Dataset content section start
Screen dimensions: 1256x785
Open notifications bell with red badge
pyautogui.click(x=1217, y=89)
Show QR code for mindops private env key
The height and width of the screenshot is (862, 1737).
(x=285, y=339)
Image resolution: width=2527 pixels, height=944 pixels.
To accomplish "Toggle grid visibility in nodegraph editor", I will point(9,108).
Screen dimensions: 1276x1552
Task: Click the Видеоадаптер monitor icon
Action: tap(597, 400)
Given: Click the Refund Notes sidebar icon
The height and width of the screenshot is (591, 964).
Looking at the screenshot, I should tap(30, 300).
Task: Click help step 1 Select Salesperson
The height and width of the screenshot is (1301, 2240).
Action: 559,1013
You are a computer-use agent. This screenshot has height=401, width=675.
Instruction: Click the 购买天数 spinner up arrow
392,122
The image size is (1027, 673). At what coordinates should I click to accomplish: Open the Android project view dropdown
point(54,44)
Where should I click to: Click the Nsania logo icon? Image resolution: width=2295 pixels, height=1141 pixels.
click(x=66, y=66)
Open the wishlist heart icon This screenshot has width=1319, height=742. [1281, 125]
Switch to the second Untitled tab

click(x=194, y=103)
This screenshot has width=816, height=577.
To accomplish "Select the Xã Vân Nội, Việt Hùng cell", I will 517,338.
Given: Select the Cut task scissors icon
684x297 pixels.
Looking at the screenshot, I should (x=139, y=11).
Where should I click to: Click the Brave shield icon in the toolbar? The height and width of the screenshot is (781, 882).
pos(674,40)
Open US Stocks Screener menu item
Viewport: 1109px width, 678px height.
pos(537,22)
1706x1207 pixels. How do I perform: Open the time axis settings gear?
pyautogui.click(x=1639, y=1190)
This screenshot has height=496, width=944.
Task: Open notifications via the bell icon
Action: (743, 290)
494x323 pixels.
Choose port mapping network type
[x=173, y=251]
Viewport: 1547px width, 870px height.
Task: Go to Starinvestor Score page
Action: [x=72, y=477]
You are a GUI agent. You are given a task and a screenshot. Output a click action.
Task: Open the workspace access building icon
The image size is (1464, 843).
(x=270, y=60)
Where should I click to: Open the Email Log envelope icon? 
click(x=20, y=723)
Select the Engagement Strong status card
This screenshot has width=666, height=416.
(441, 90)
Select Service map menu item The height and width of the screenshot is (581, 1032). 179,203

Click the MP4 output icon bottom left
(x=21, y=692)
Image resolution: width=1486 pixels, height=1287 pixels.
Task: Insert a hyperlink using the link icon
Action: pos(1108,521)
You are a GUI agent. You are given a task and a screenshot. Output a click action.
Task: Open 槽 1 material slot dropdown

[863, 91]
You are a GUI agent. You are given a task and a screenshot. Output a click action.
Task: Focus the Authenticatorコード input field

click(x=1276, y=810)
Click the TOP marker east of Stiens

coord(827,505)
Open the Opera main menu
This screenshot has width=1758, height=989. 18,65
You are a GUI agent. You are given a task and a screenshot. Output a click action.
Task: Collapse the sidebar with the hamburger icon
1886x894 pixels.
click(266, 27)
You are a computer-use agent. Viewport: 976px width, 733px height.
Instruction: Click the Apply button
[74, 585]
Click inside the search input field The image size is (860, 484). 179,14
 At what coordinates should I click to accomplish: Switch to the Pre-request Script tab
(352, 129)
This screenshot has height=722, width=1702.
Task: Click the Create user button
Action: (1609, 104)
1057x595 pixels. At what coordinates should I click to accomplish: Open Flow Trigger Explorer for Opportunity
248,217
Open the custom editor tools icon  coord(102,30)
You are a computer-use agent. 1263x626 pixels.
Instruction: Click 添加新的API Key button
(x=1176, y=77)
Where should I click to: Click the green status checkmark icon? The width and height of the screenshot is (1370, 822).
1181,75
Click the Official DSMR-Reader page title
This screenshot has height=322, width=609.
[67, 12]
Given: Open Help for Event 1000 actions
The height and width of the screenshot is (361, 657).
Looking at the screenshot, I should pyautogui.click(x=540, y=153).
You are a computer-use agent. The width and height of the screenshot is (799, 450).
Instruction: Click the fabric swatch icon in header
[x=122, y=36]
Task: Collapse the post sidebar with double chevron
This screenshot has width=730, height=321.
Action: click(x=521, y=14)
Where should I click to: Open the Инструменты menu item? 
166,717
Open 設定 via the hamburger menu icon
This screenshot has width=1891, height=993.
Dataset content section end
**Your task**
Starting at the line with "Task: Open the workspace access building icon" and ending at the line with "Select Service map", print each line of the listing above exactly, with no other lines.

**Reply**
Task: Open the workspace access building icon
The image size is (1464, 843).
(x=270, y=60)
Where should I click to: Open the Email Log envelope icon? 
click(x=20, y=723)
Select the Engagement Strong status card
This screenshot has width=666, height=416.
(441, 90)
Select Service map menu item The height and width of the screenshot is (581, 1032). 179,203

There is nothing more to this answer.